Olha, eu confesso que a minha primeira reação foi digamos, diminuir um pouquinho a importância do Zôo de Curitiba quando meu namorado, tal qual um menino de oito anos, olhou para mim e pediu “vamos ao zoológico?” Tentei argumentar dizendo que o lugar não era lá essas coisas, que não valia a pena, que era longe; mas nada fez ele mudar de ideia. A verdade mesmo era que eu não queria ir porque já  o conhecia  e, o mais importante, fica longe, muito longe da minha casa. Fomos num sábado de sol e calor. Se você quer conhecer o Zôo e assim como eu tem que encarar um busão, acho que o melhor caminho é pegar o biarticulado Boqueirão no centro, descer no ponto final (também conhecido como terminal do Boqueirão) e lá pegar um ônibus chamado Zoológico (mais fácil impossível). Devido às férias escolares e também por causa do dia ensolarado havia bastantes pessoas no Zôo, principalmente crianças.

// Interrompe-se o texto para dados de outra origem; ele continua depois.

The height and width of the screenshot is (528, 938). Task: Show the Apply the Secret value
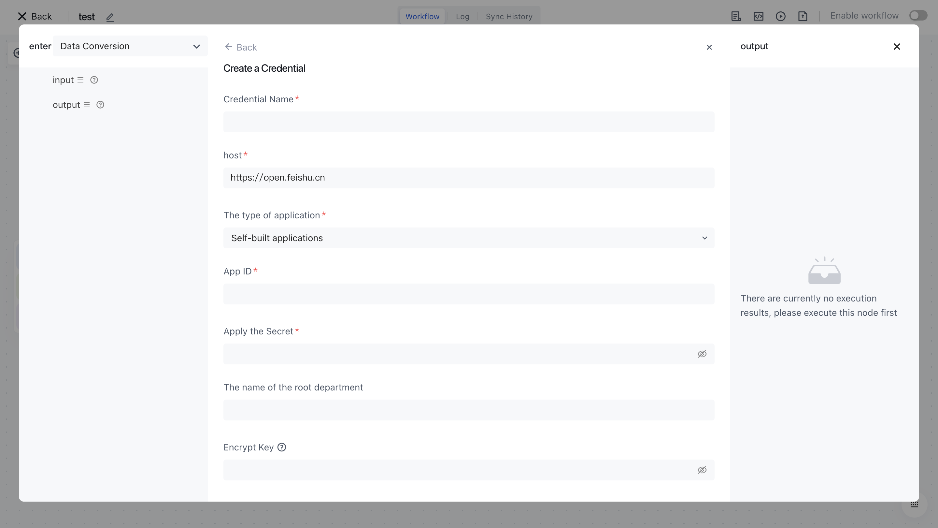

O lugar é bem cuidado, espaçoso e com muita vegetação. Os vendedores ambulantes não entram lá, ficam só no estacionamento e assim não tem criança chorando por causa de algodão doce e nem lixo pelo chão. Dá pra tirar um monte de fotos e andar até cansar. Enquanto eu descansava sob a sombra de alguma árvore o namorado se divertia tirando fotos.

O que falta por lá são plaquinhas indicando o nome dos animais, de que parte do mundo eles são, o que comem, etc. Alguns tinham plaquinhas mas bem apagadas e outros não tinham nada.

Para as crianças tudo o que estava nadando nos lago era pato, o que pastava era cavalo e os que tinham asas eram galinhas. Será que eu acerto o nome de todos os bichos?

Cervo?

Patos? Vejam esses 4 menorzinhos. Quase não dava para enxergar de longe.

Girafa né!

Parece a Zebra de Madagascar

Hummm, esse eu não sei. Cavalo? hahaha

Arara, embora as crianças jurem ser um papagaio. Pelo menos não foi chamada de galinha.